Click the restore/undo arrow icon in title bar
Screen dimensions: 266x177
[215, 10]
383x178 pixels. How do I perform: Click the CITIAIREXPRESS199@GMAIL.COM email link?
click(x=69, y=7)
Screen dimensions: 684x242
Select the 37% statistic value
----
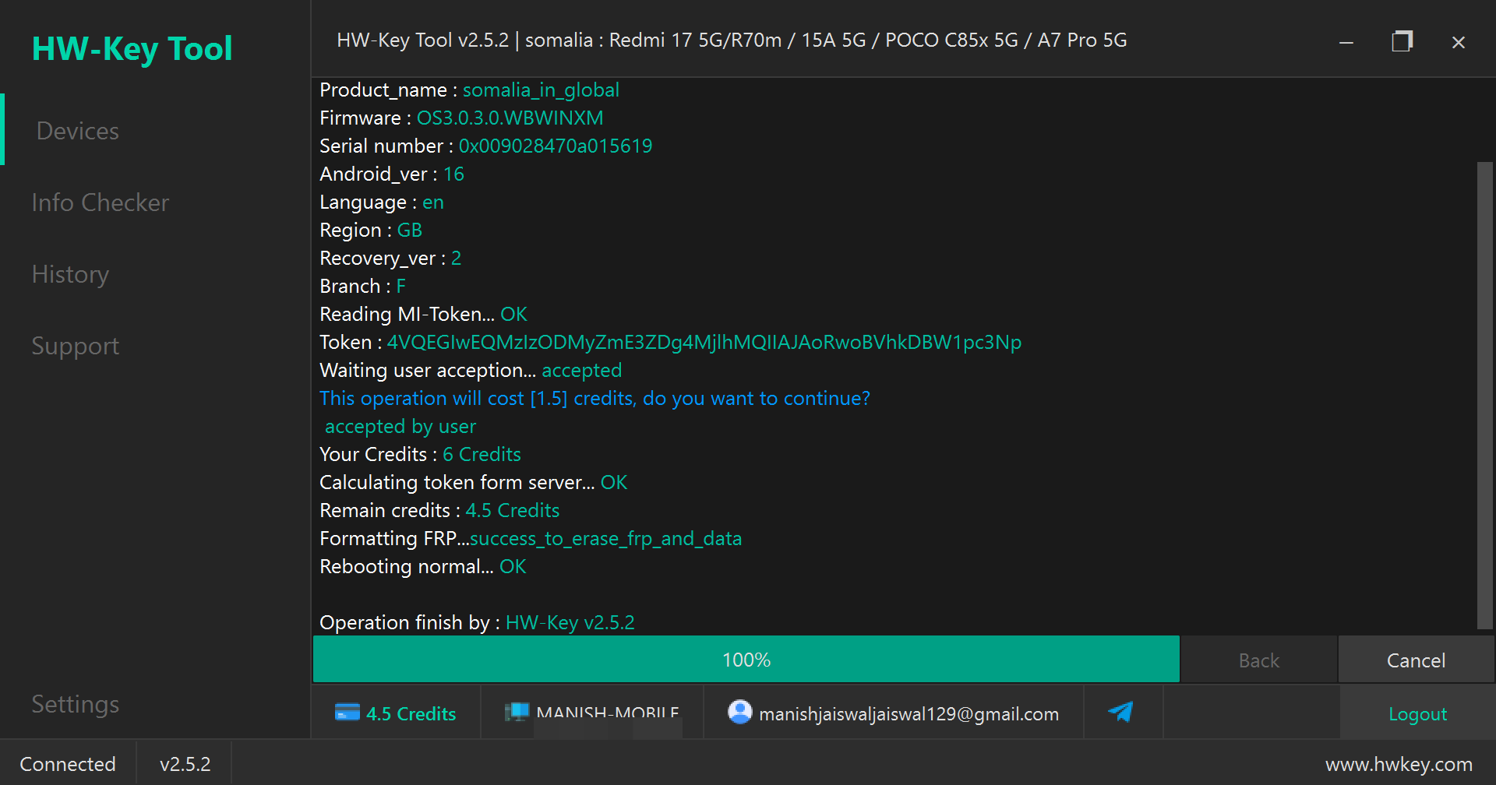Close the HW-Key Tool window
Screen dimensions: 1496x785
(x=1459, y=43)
----
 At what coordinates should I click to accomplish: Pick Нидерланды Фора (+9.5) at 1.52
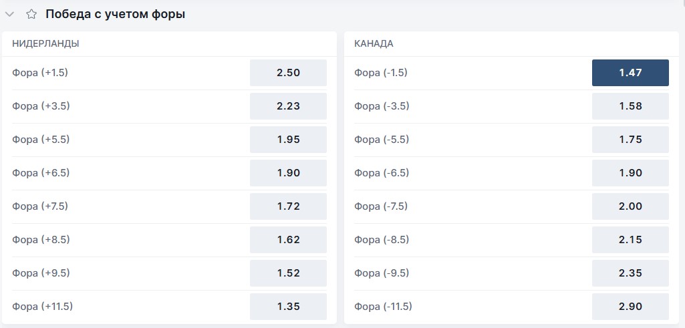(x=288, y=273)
----
Problem to work on:
Return only the stretch of the material above from the line holding "Click the restore/undo" through the line holding "Select the 37% statistic value", copied exactly.

Solution to this exercise:
Click the restore/undo arrow icon in title bar
Screen dimensions: 266x177
[215, 10]
383x178 pixels. How do I perform: Click the CITIAIREXPRESS199@GMAIL.COM email link?
click(x=69, y=7)
Screen dimensions: 684x242
Select the 37% statistic value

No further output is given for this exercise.